I know very well what an accomodationist is. What I asked for is the relevance to anything you're talking about.
An example of one religious Darwinist who sports it as a logo?
My room mate back in grad school, a lifelong Christian, had one on his car for a while. He eventually upgraded to a Flying Spaghetti Monster, though.
I have also known lifelong Christians who bought used cars with the Jesus Fish on them, and removed them because they didn't want people to think they were creationists or fundamentalists.
The creator was an atheist:
So what? That doesn't mean everyone who buys one is an atheist, or that anyone who sees them understands them to refer to atheism.
The creator chose to use the word "Darwin" on the fish in reference to the history of educational controversies in America, and that's what Americans understand the symbol to refer to.
Is it? It seems more like using science to proselytise atheism.
Only if you equate resistance to fundie attempts to censor evolution as "atheism" (which is a core lie of the fundie campaign), and displays conveying this as "proselytizing."
But to anyone with an understanding of US culture and history, it's clear that these are political statements about fundamentalist political campaigns (largely about educational policy).
Of course you do. You cannot see how he is associating understanding science with requiring atheism.
That's because he isn't. The only way to impose such an interpretation on those words is to equate fundamentalism with all religion (and so, resistance to fundamentalism with atheism). Which -
again - is the classic lie perpetrated by fundamentalists, in their pursuit of social control.

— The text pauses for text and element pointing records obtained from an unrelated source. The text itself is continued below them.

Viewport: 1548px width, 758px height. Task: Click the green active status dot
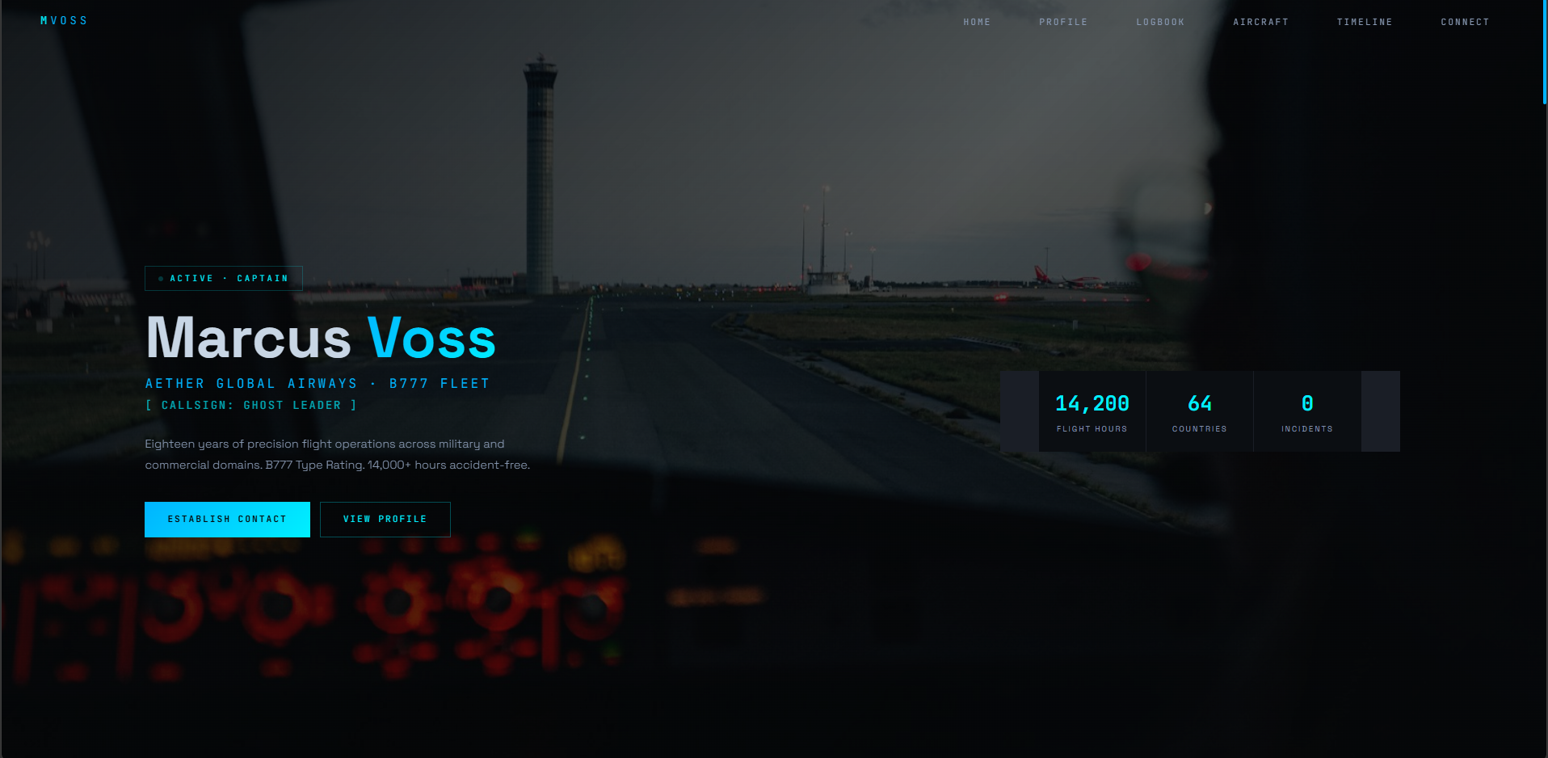(161, 279)
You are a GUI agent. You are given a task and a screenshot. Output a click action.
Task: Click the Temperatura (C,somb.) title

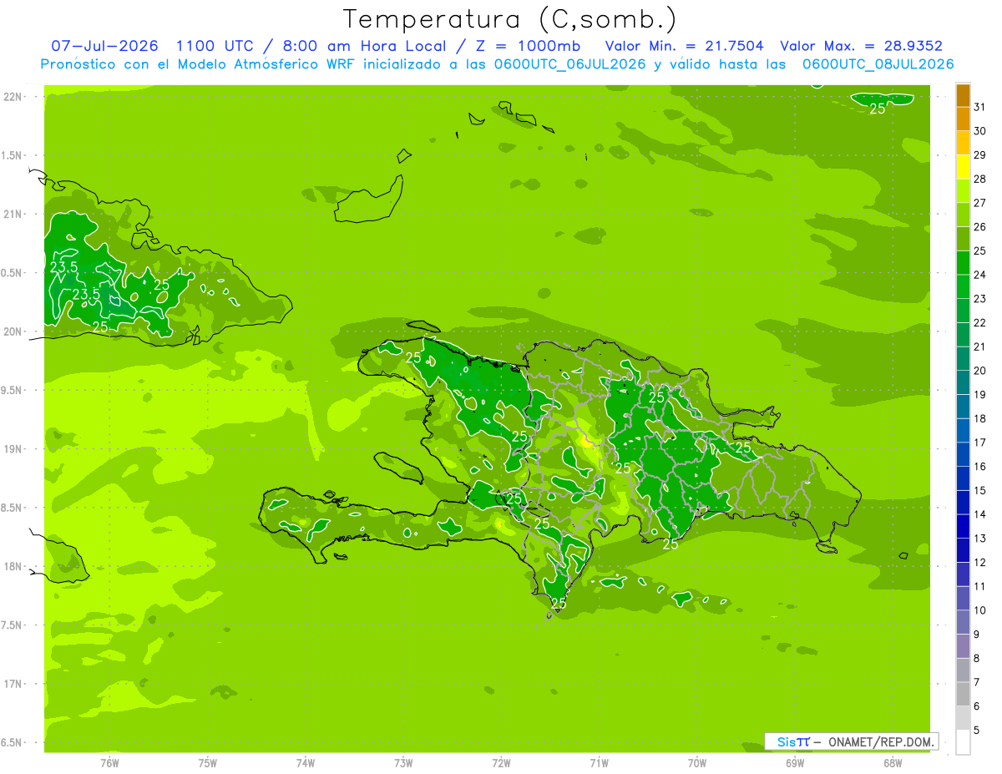coord(510,19)
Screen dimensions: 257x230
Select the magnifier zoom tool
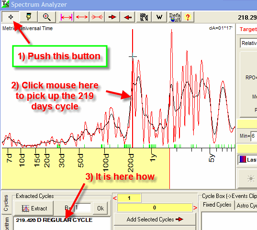[47, 17]
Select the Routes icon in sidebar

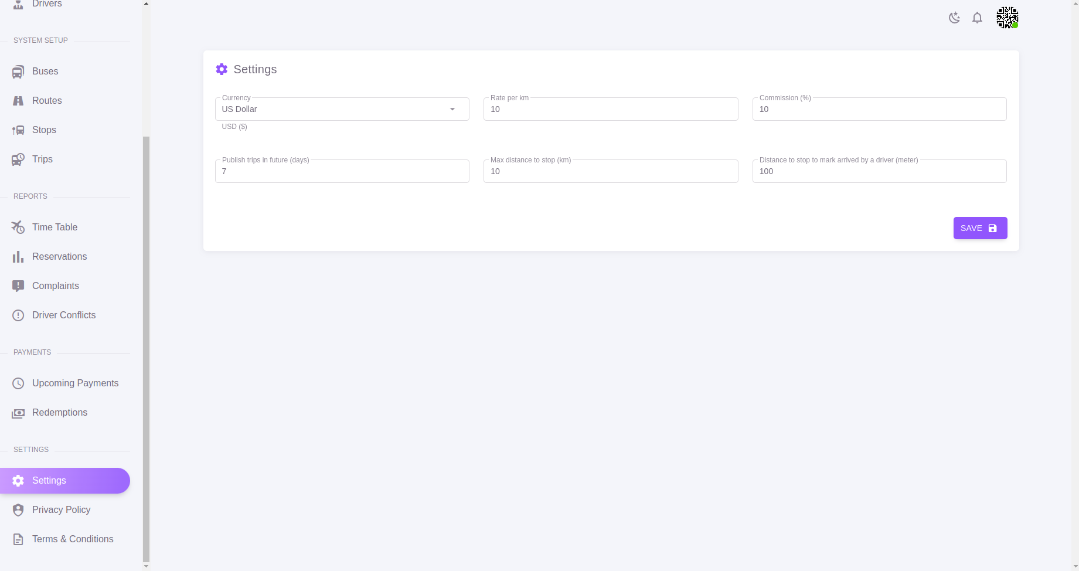coord(18,100)
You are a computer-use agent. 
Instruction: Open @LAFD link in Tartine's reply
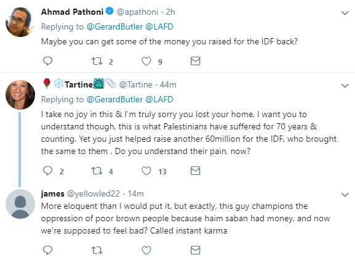[159, 99]
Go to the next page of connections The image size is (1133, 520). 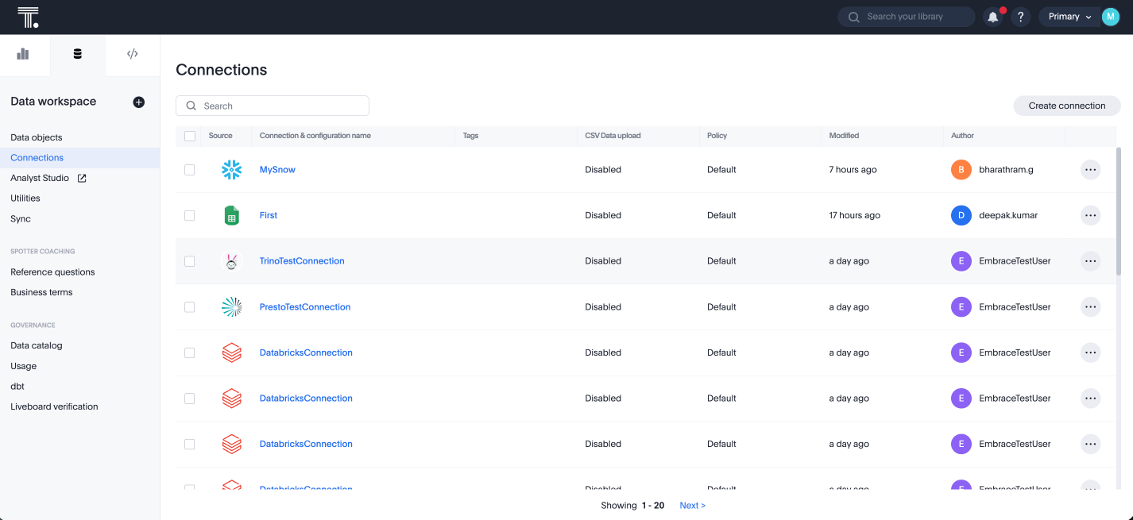691,505
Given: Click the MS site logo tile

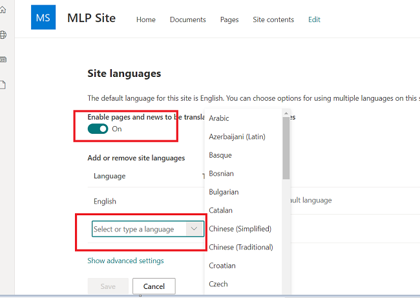Looking at the screenshot, I should pos(43,17).
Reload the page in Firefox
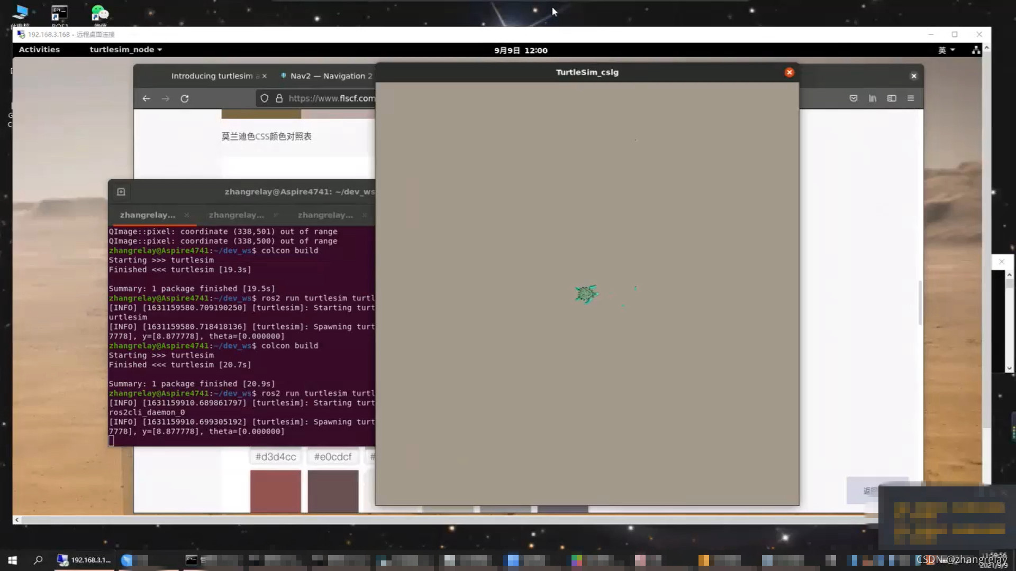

And what you'd been accusing him of, previously, was "conflating atheism with science," which is an altogether different matter than "associating understanding science with requiring atheism." Which itself is an altogether different matter than what he did do, which was note that the incidence of atheism increases as you climb the scientific achievement ladder. He's never said that you
must be an atheist to understand science.
It would greatly behoove you to think your statements through before posting them, and expend an effort to actually figure out what you're trying to say and what words would correctly encapsulate that. Not only will people understand you better, the consistency in your speech would eventually translate into consistency in your thoughts.
The town I grew up in hosts the highest per-capita concentration of PhD scientists on Earth, and also a very high per-capita concentration of churches/synagogues/temples/etc. There was no shortage of religious people of high scientific achievement, there. But anyone who suggested teaching creationism in schools (and there were a few - including a geologist, of all people) was regarded as a quack and a disservice to their faith community. But in other places where the commitment to science is not as high, the fundies are more successful in co-opting their communities, and so do real damage.